A recent "Dennis the Menace" cartoon made me chuckle. Dennis and Joey are pictured playing underneath a backyard tree. Dennis says to Joey: "My mother says she can't get a part time job because I'm a full time kid." Many of you laugh at that because you know from experience how Mrs. Mitchell feels. And many of you laugh because even though you have full time kids, Mrs. Mitchell notwithstanding, financial developments at your house make a full time job non-optional. Indeed, even when they aren't filling our time because we're at work, our kids do fill our thoughts – full time. They fill our hopes and our deliberations for the future. And we frequently feel the deep down desire to draw them in and hug them, tell them what's going through our minds, hug them and never let them go. I think it's that kind of longing lying behind Jesus' comment in Luke 13: "Oh, how I've longed to gather you in like a hen gathers her chicks under her wings." Welling up from vast depths in his heart comes a parental longing to see his children practice the wisdom he knows they should – and at the same time realizes that if the love will be genuine, it cannot be coerced.

Many of you will remember the sixties movie about the life of Christ, "King of Kings." The producers cast Jeffery Hunter as Jesus because he had such beautiful blonde hair and piercing blue eyes. They should have named the movie, "Jesus of Stockholm," but in my opinion, that wasn't the only thing wrong with the flick. While all the other actors in the film spoke vernacular English and acted in rather casual manners, Jesus always spoke in King James English and moved in slow motion, with exaggerated hand movements, never laughing, never frowning, indeed, never smiling. Now, I don't have a thing against King James English. It's probably the most beautiful and expressive form of English we've ever had in the history of the language.

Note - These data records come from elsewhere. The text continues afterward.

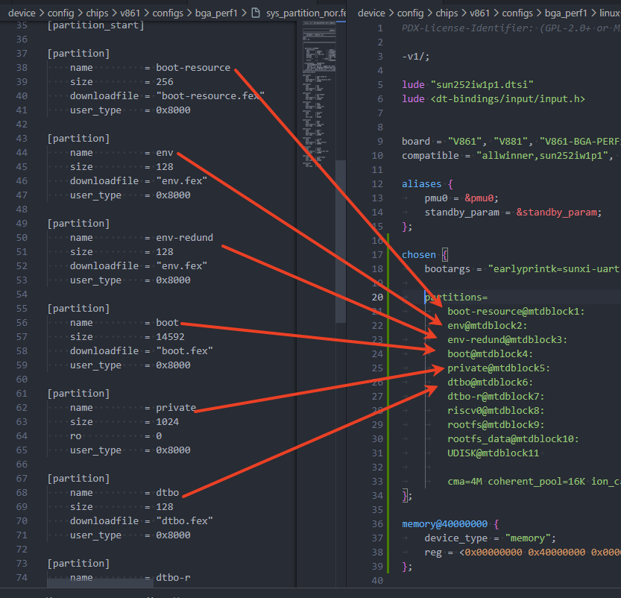Click 'memory@40000000' node in right editor
This screenshot has height=598, width=621.
[445, 524]
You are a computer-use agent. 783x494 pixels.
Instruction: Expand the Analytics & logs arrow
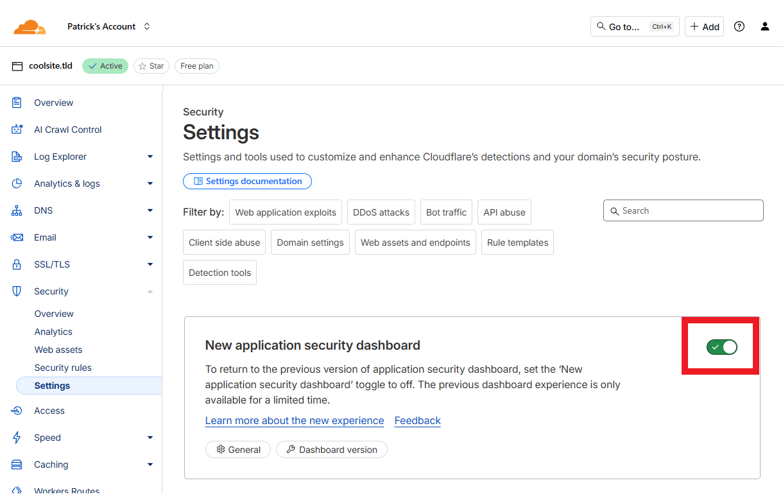150,183
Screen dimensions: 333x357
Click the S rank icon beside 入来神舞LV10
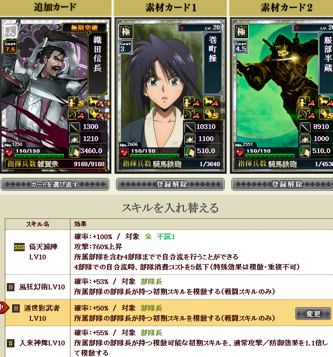pos(11,343)
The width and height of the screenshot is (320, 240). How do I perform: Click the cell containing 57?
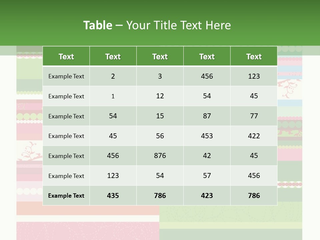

But the fact of the matter is that Jesus spoke the same language as everyone around him. He used their expressions, used their metaphors, dressed in their dress, and, I am convinced by passages such as this one in Luke 13, he felt strong emotions and desires. So, not only did the producers of "King of Kings" miss the point that Jesus was from Palestine, not Sweden, they failed to convey something essential about Jesus: he felt some things passionately. He was a man with some strong desires.
Now, you may have a hard time thinking Jesus experienced longings but pay attention to the text in Luke only a few verses before this emotive statement in which he compares himself to a mother bird. Sometime during the week after the triumphal entry, according to the Gospels, Jesus utters startling statements. Jesus calls the Pharisees a brood of vipers. He calls them sons of snakes. Those are not stoical statements. They're passionate insults. And then he looks on the city of Jerusalem and the Greek text does something it rarely does unless it's extremely important: it utters a redundancy, uses up expensive ink, paper, and space to write a word twice. But it was important to do so because it was essential to convey the fact that Jesus was feeling something very deeply here. "Jerusalem, Jerusalem, How often I've wanted to gather you to me as a hen gathers her chicks under her wings." His desire to embrace his children wells up from his gut like a wooden knot in his throat.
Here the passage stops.